__TASK DIRECTIONS__: Retype, word for word, the lines between the one containing "Task: Select the file name 勘察现场照片.jpg" and the one containing "Click the Beekeeper logo", inclusive. Leave out the pictures.

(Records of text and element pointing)
____________

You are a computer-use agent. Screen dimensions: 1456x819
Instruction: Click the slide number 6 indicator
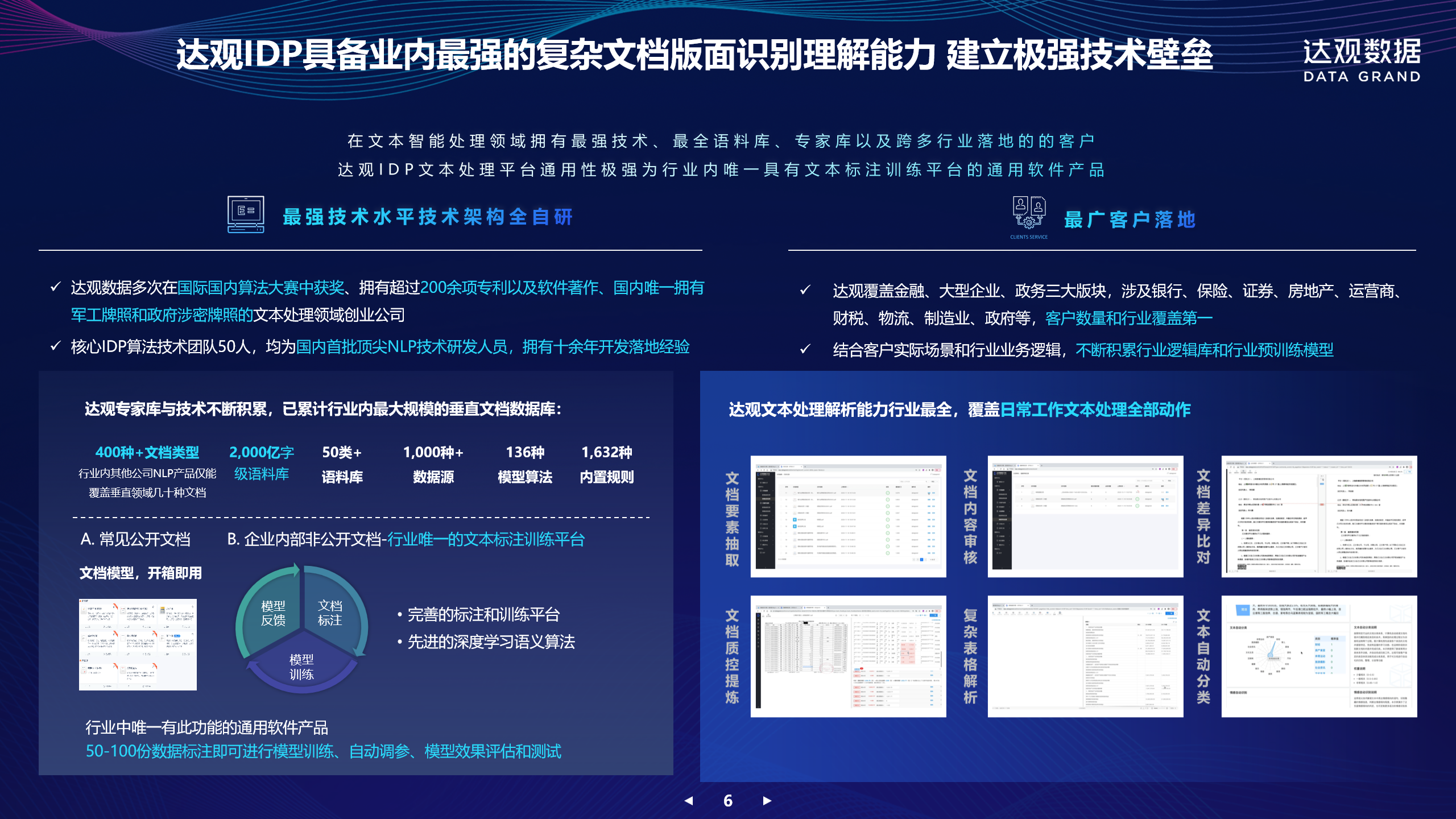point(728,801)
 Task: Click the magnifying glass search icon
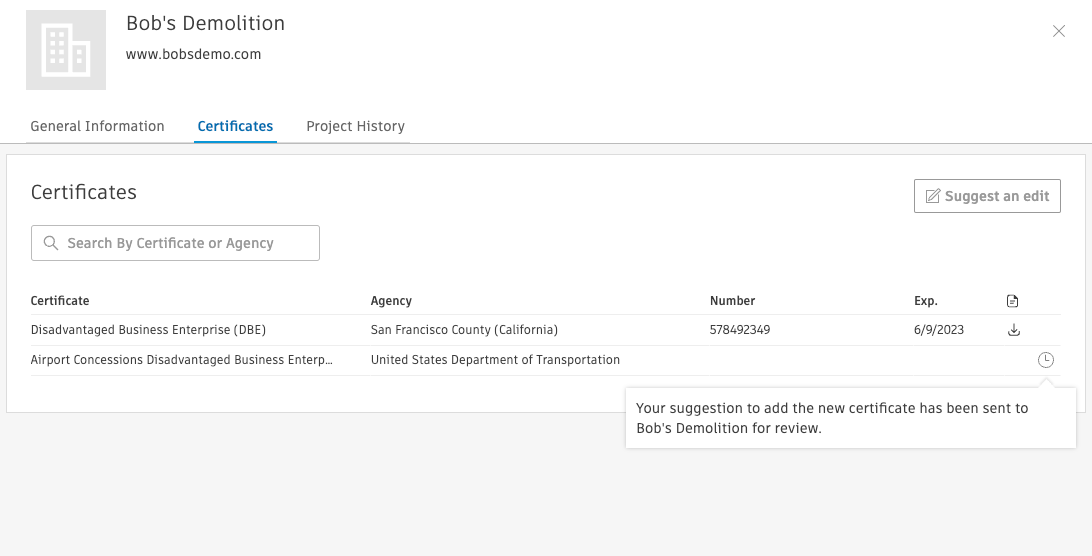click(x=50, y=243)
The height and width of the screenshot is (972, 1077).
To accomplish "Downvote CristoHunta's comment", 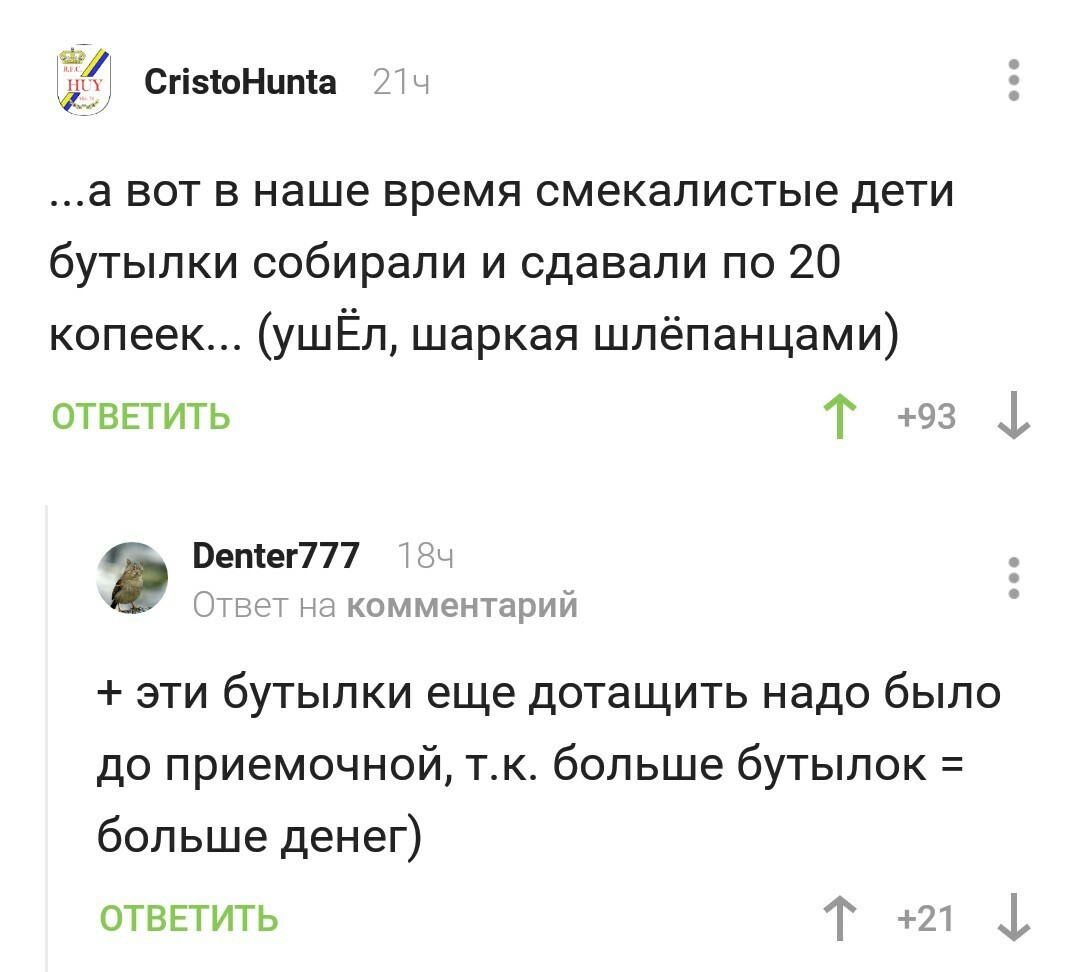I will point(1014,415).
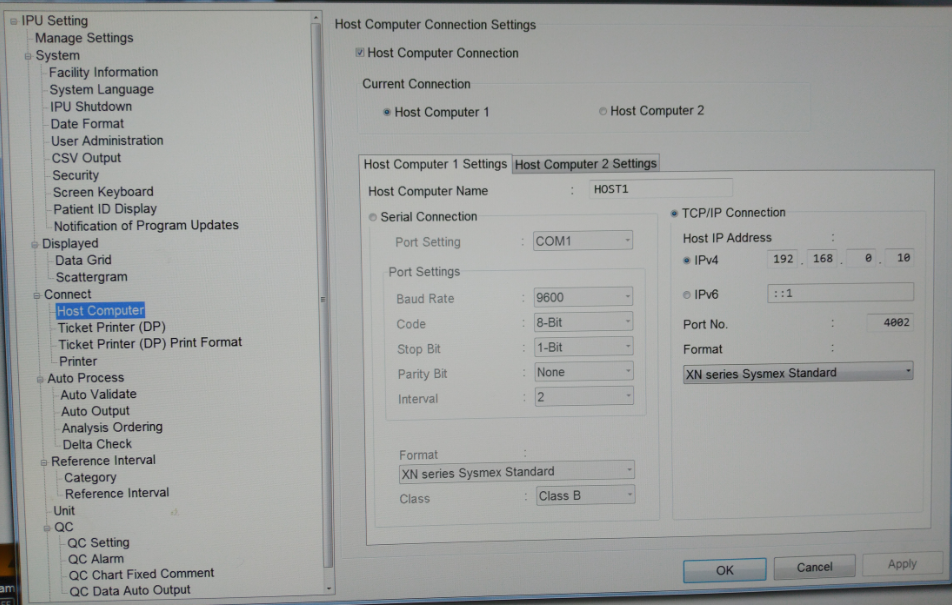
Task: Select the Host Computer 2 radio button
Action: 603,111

____________

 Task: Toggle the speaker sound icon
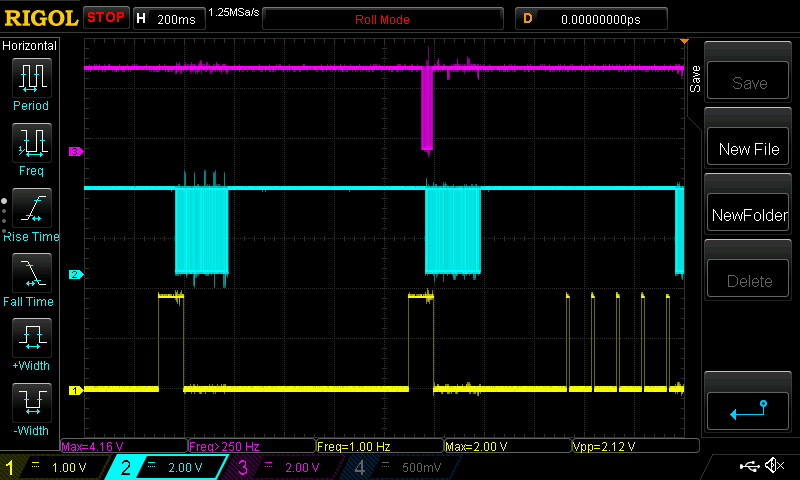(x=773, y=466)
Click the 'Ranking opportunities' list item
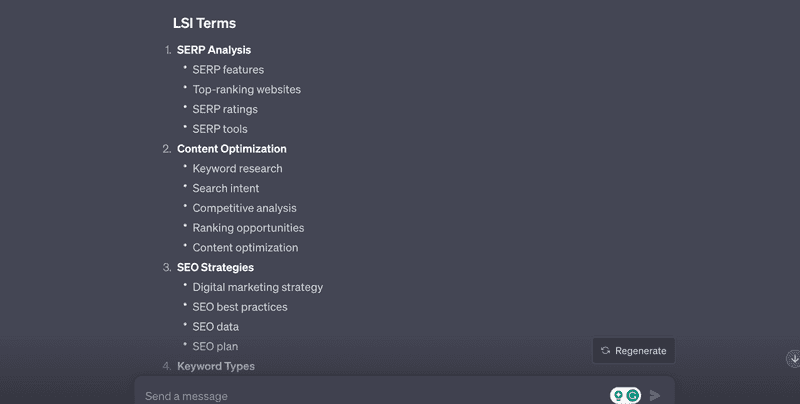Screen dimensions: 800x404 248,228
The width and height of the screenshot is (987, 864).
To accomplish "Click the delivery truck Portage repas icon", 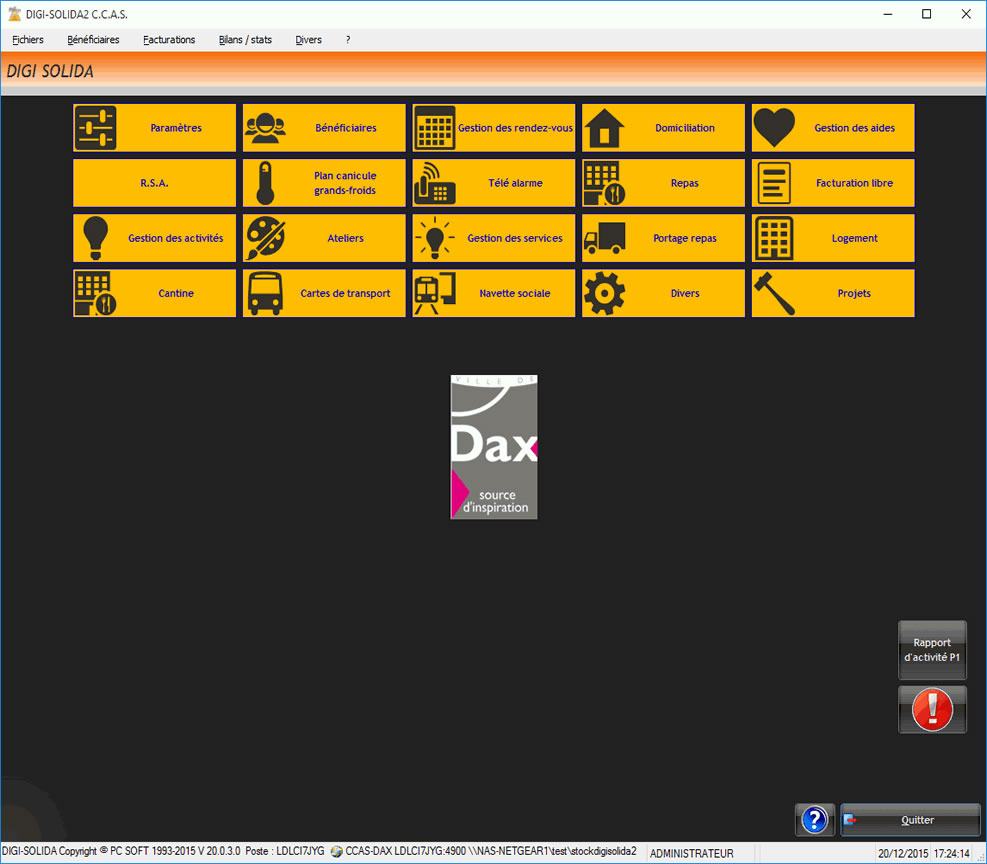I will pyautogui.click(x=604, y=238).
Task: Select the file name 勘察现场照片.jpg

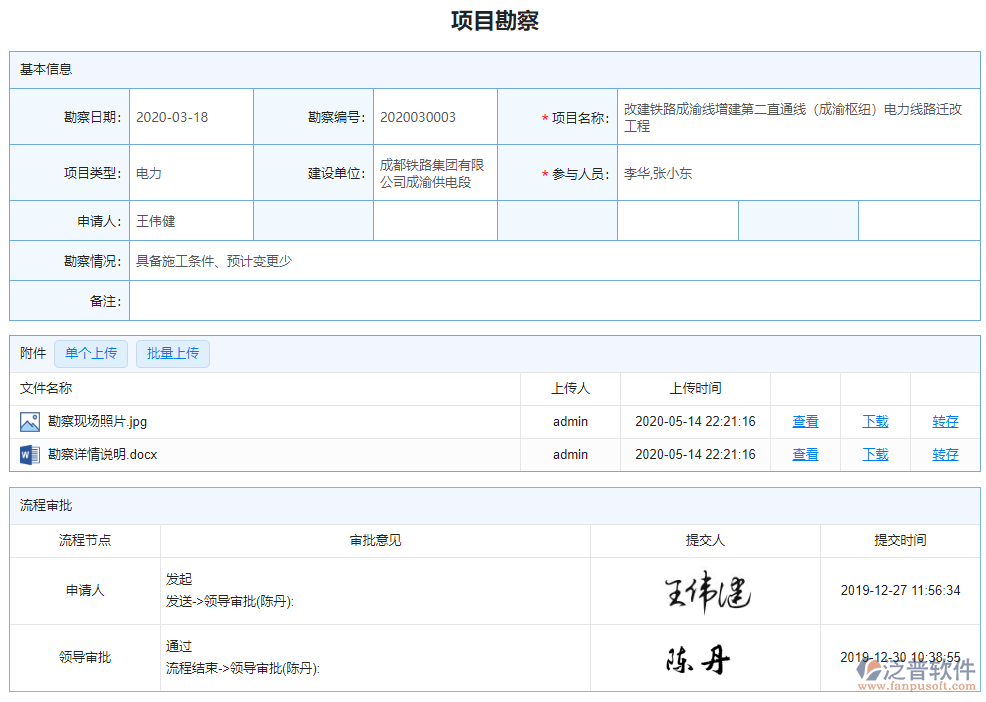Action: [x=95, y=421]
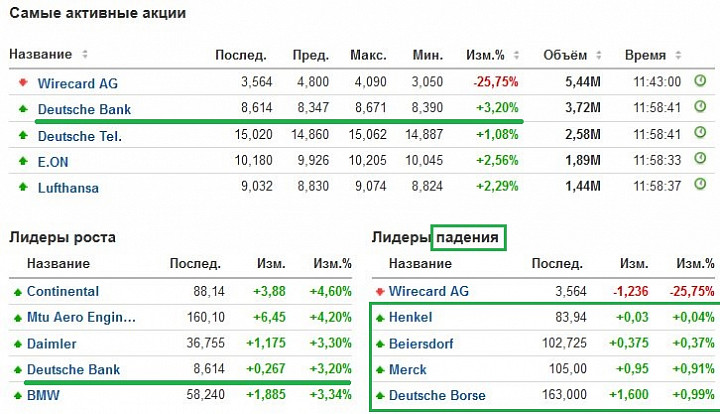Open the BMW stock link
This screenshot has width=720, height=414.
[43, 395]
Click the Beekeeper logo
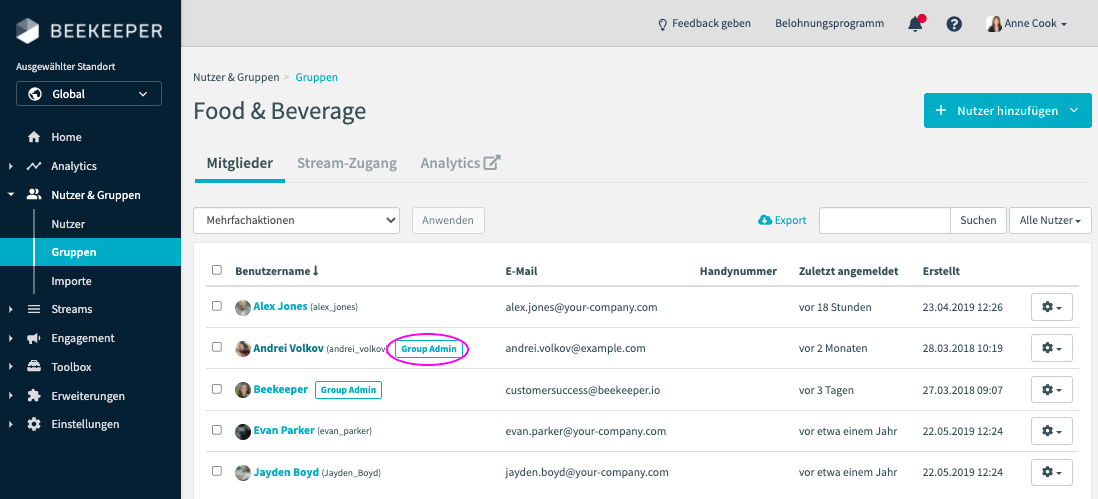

____________

__PROBLEM SOLUTION__:
Task: Select the file name 勘察现场照片.jpg

Action: [x=95, y=421]
Open the BMW stock link
This screenshot has width=720, height=414.
[43, 395]
Click the Beekeeper logo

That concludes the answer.